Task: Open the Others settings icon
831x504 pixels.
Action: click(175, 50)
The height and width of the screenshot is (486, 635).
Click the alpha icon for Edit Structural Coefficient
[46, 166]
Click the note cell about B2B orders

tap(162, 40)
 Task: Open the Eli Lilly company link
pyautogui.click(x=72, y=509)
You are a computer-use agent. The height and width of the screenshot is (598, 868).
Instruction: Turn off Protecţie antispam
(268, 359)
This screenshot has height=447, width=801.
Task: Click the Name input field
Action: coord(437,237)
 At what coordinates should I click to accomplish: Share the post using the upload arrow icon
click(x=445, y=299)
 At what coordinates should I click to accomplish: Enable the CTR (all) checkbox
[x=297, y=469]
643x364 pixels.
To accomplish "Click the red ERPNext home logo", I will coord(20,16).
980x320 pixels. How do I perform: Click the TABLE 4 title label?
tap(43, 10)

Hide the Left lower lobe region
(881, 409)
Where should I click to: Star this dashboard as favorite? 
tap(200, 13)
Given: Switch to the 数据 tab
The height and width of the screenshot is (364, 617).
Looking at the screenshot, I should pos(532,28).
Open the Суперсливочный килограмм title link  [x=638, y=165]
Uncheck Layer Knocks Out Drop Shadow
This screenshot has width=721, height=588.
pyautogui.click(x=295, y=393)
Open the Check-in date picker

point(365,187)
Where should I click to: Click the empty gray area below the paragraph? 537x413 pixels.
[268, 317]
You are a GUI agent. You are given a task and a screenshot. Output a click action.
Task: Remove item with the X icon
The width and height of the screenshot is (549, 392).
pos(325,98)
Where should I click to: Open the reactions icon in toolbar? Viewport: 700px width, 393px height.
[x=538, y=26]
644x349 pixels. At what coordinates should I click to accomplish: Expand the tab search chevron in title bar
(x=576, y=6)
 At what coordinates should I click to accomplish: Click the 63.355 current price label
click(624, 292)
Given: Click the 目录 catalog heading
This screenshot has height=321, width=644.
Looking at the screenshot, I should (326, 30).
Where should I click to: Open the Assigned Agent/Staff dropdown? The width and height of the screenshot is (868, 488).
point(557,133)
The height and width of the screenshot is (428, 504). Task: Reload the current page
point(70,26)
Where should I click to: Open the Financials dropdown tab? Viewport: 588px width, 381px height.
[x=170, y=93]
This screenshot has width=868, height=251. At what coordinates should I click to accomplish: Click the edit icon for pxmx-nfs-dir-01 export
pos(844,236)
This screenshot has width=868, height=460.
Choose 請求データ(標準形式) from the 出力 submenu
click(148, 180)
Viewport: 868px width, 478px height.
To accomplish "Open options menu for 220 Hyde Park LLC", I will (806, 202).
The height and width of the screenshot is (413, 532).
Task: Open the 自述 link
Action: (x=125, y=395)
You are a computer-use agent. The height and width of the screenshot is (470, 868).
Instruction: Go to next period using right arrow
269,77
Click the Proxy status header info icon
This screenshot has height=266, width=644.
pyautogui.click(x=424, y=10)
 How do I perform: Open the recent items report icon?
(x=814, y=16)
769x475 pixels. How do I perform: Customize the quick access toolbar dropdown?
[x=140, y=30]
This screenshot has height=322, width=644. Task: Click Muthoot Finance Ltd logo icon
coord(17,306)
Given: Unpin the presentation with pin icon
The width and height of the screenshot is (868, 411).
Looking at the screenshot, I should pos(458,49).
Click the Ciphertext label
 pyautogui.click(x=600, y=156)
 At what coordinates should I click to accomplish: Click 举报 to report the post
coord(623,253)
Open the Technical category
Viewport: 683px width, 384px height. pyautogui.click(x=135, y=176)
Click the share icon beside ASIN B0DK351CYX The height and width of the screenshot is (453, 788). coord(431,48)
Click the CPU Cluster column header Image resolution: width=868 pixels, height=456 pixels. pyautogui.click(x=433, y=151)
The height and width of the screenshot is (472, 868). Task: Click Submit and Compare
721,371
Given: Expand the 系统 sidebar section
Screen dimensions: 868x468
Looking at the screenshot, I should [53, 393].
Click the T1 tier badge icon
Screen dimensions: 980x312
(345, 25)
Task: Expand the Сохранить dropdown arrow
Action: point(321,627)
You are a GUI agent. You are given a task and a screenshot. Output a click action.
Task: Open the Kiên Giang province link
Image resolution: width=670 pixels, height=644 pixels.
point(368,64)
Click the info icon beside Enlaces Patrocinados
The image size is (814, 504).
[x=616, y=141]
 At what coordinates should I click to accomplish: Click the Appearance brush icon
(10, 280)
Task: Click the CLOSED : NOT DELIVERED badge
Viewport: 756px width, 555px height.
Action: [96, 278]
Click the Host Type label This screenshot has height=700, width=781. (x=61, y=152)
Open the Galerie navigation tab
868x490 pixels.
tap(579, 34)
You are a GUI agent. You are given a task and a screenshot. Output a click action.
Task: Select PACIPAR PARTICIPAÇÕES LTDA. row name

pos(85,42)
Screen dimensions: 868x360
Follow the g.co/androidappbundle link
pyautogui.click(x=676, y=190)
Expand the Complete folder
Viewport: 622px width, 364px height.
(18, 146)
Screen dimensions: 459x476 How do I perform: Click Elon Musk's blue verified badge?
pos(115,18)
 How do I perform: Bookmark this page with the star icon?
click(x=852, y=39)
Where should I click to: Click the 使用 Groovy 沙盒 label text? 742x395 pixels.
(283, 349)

Directions for this task: Could you please find every line of the listing above holding the string "header" and copy it?

Output of the task:
Click the Proxy status header info icon
Click the CPU Cluster column header Image resolution: width=868 pixels, height=456 pixels. pyautogui.click(x=433, y=151)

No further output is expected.